How is contraction modulated by hormones and neurotransmiters?
This depends on where they act at. These can be moderated by things like oxytocin, which will cause greater contraction of the uterus.
Eg, Ca2+ /Calmodulin activates Myosin light chain kinase -> Myosin light chain/actin interactions -> Contraction
The depolarisation can then spread from cell to cell through gap junctions for electrical coupling.
How do you measure uterine contraction?
- E.g. Isometric tension recording
Measure tension generated with diameter of the muscle ring remains constant - Y1 practicals: Large organ baths – aortic ring experiments
- Widely used techniques to investigate the functional properties of uterine, vascular, airway and bladder smooth muscle segments.
What are oxytocin-induced contractions?
We get a lot more contractions within the time period where we add oxytocin. There is a greater force being generated.
What are ion channel modulators?
This is relaxation.
Eg. Calcium channel blockers or Potassium channel activators.
These prohibit membrane depolarisation, so the higher the concentration, less likely contractions.
How is everything regulated by neurotransmitters?
Sympathetic (not parasympathetic) innervation
Expression of α- and β- adrenoceptors
α-adrenoceptor agonist – contraction
β2-adrenoceptor agonist – relaxation
How do sex hormones regulate?
Progesteone inhibits contraction
Oestrogen increases contraction
Both act as nuclear and membrane receptors
Non-pregnant uterus:
Weak contractions early in cycle
Strong contractions during menstruation (progesterone low)
Pregnant uterus
Weak and uncoordinated contactions in early pregnancy (high progesterone)
7 month till term – Oestrogen increases, progesterone stays constant Oestrogen / progesterone ratio increases throughout last trimester culminating with strong, coordinated contractions for delivery
How does oxytocin regulate?
Non-peptide hormone synthesised in hypothalamus and released from the posterior pituitary gland
Released in response to suckling and cervical dilatation
Oestrogen (released at later stages of pregnancy) causes:
oxytocin release, increase expression of oxytocin receptors
Oxytocin also increases synthesis of prostaglandins
How do prostaglandins regulate?
Prostaglandins induce myometrial contraction (PGE and PGF)
Role in dysmenorrhoea (severe menstrual pain), menorrhagia (severe menstrual blood loss), pain after parturition
NSAIDs are effective – reduce contraction and pain
Oxytocin stimulates release of prostaglandins
What are contractile agents?
Ergots
Oxytocin
Prostaglandins
The general effect all of these have is that they increase intracellular calcium, which is going to cause contractions of the smooth muscle within our myometrium.

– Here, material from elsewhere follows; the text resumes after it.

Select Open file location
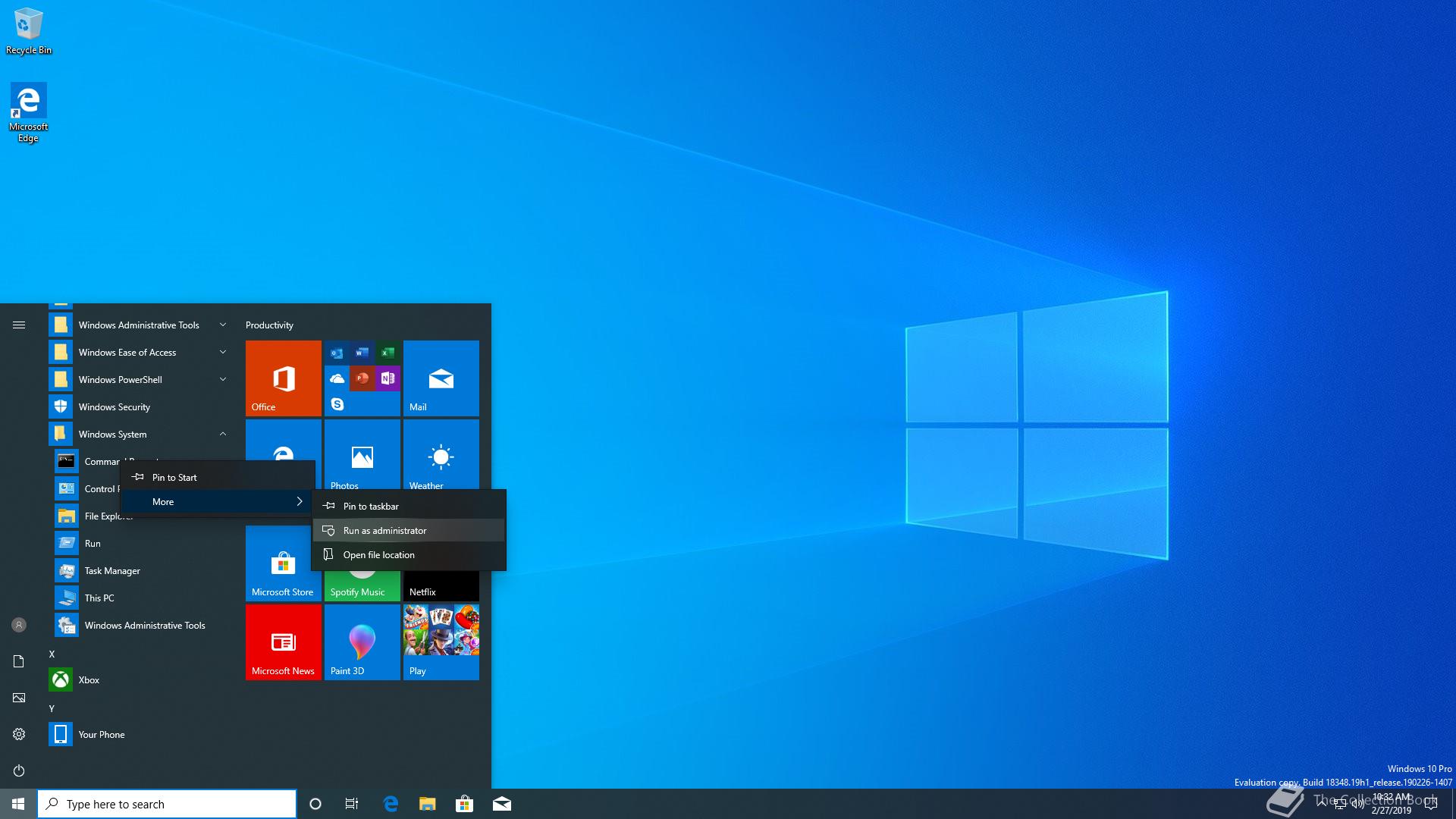This screenshot has height=819, width=1456. tap(379, 555)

How do Ergots turn to ergometrine?
- Ergot - fungus that grows on some cereals (e.g. rye) and grasses - Contains ergometrine (an active compound). This has a prolonged uterine contraction. This is not used for induction of labout - can be dangerous.
Action
* Powerful and prolonged uterine contraction
Mechanism
* Stimulation of alpha-adrenoceptors, 5-HT receptors?
Uses
* Post-partum bleeding - NOT induction
Used to stop postpartum bleeding or haemorrhage after child birth, which will cause contraction of the blood vessels around the uterus to help stop the bleeding.